Dagmar follows the same route when she runs every day. She is accompanied by a murder of crows. They follow her, circling overhead. She recognizes some of them from an animal research project. She believes the crows recognize her too. On one daily run, she follows the crows and they lead her into a steep ravine and eventually to a beach far below. Once there, Dagmar realizes a piece of broken glass has cut through the sole of her running shoe and into her foot. She is bleeding. Her hands are more swollen than usual. The wedding ring is very painful. Her finger bulges around it.

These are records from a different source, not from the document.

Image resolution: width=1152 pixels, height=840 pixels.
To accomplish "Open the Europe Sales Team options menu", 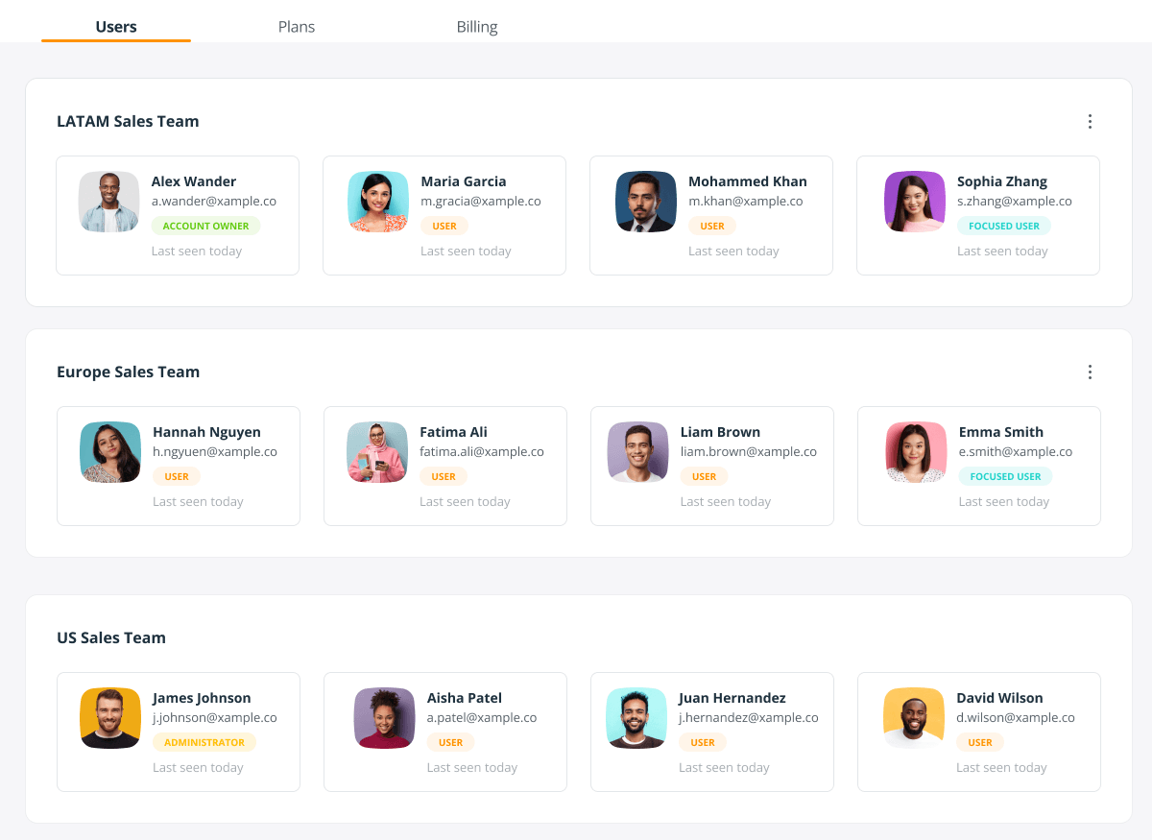I will (1090, 372).
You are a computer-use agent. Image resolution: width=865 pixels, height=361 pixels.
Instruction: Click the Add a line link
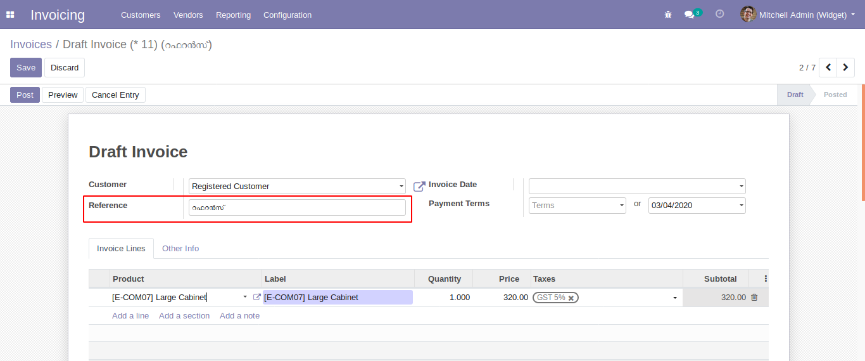coord(130,316)
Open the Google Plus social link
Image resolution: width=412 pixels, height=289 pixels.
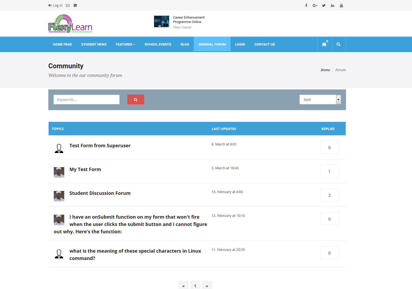tap(315, 5)
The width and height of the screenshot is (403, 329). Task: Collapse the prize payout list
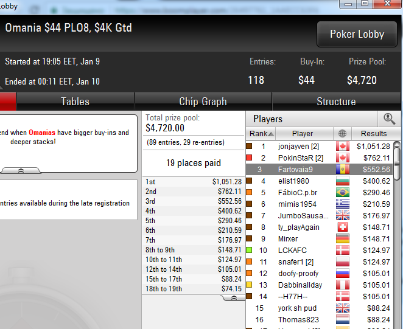(x=234, y=297)
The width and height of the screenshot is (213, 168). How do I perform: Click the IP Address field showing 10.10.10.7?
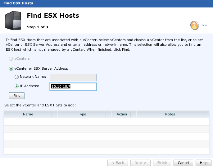click(x=73, y=86)
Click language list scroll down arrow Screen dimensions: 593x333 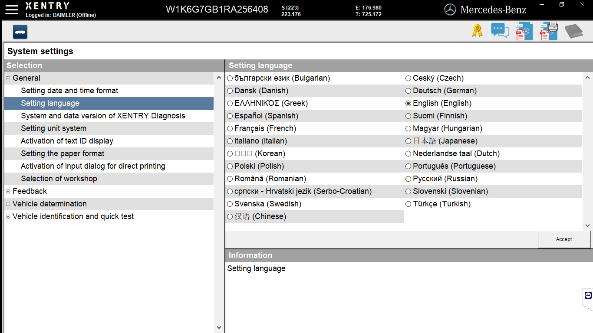click(x=587, y=225)
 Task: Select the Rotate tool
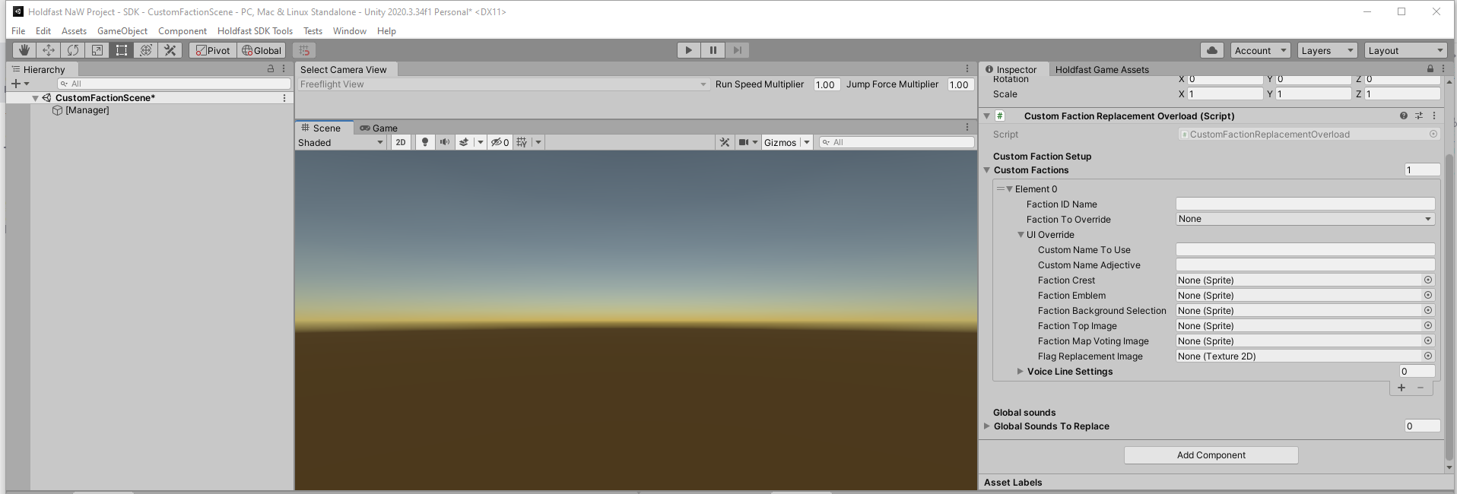[73, 50]
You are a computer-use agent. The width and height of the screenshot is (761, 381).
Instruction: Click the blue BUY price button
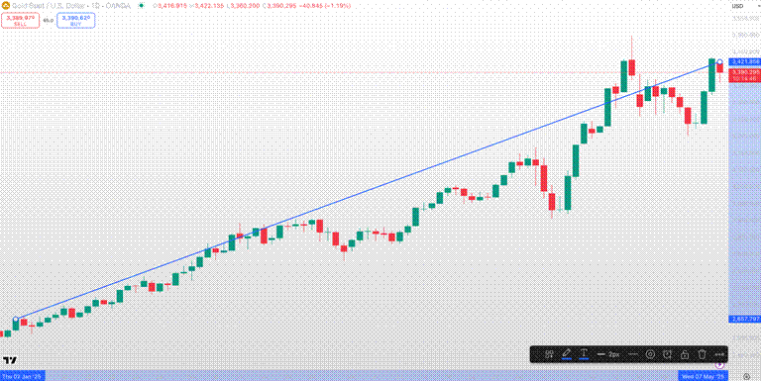[x=75, y=20]
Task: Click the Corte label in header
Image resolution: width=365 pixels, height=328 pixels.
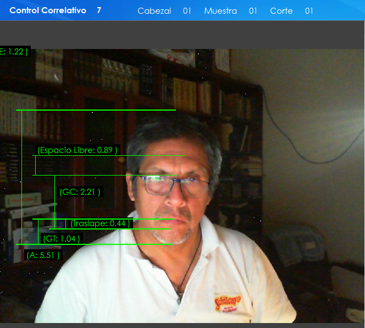Action: (x=281, y=11)
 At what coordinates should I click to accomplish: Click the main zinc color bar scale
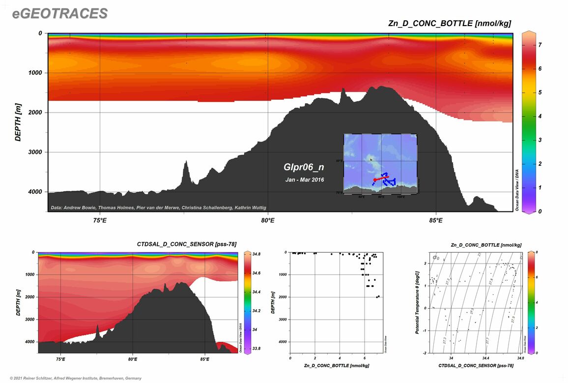(530, 123)
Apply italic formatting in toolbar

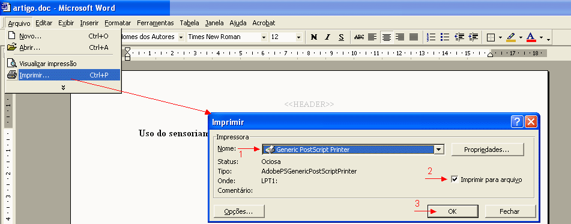(x=327, y=37)
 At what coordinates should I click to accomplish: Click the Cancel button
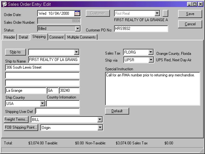click(190, 24)
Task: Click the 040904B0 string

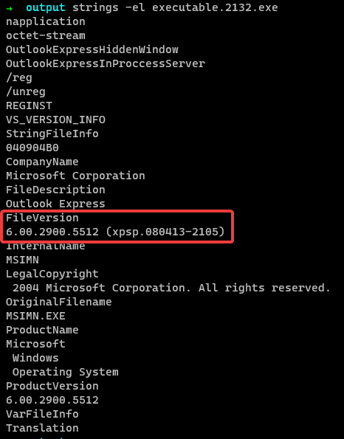Action: point(32,148)
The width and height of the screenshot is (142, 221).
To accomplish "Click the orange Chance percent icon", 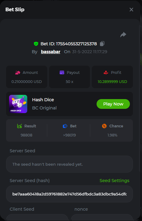I will (104, 126).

Perhaps Dagmar hallucinates. Perhaps she is depressed or delirious. Maybe it’s the endorphins from the exertion of the run – she sees a one-armed man. He claims to be “Týr-valient, king-of-giants, Týr Sorensdotter, the-leavings-of-the-wolf.” He tells her he sacrificed his right arm to the wolf in battle. “When you put your hand in a wolf’s mouth, you must understand that you have already made the decision to sacrifice it.”
“I didn’t know it was a wolf,” she said. “I thought it was a marriage.”
Dagmar sticks her ring finger into her mouth and bites down. Gagging from pain and the taste of blood, she strips flesh and knuckle away along with the ring, and spits that symbol of failure into her hand. She throws the ring toward the waves, where it is salvaged by one of the crows. The crow flies away with it, screaming.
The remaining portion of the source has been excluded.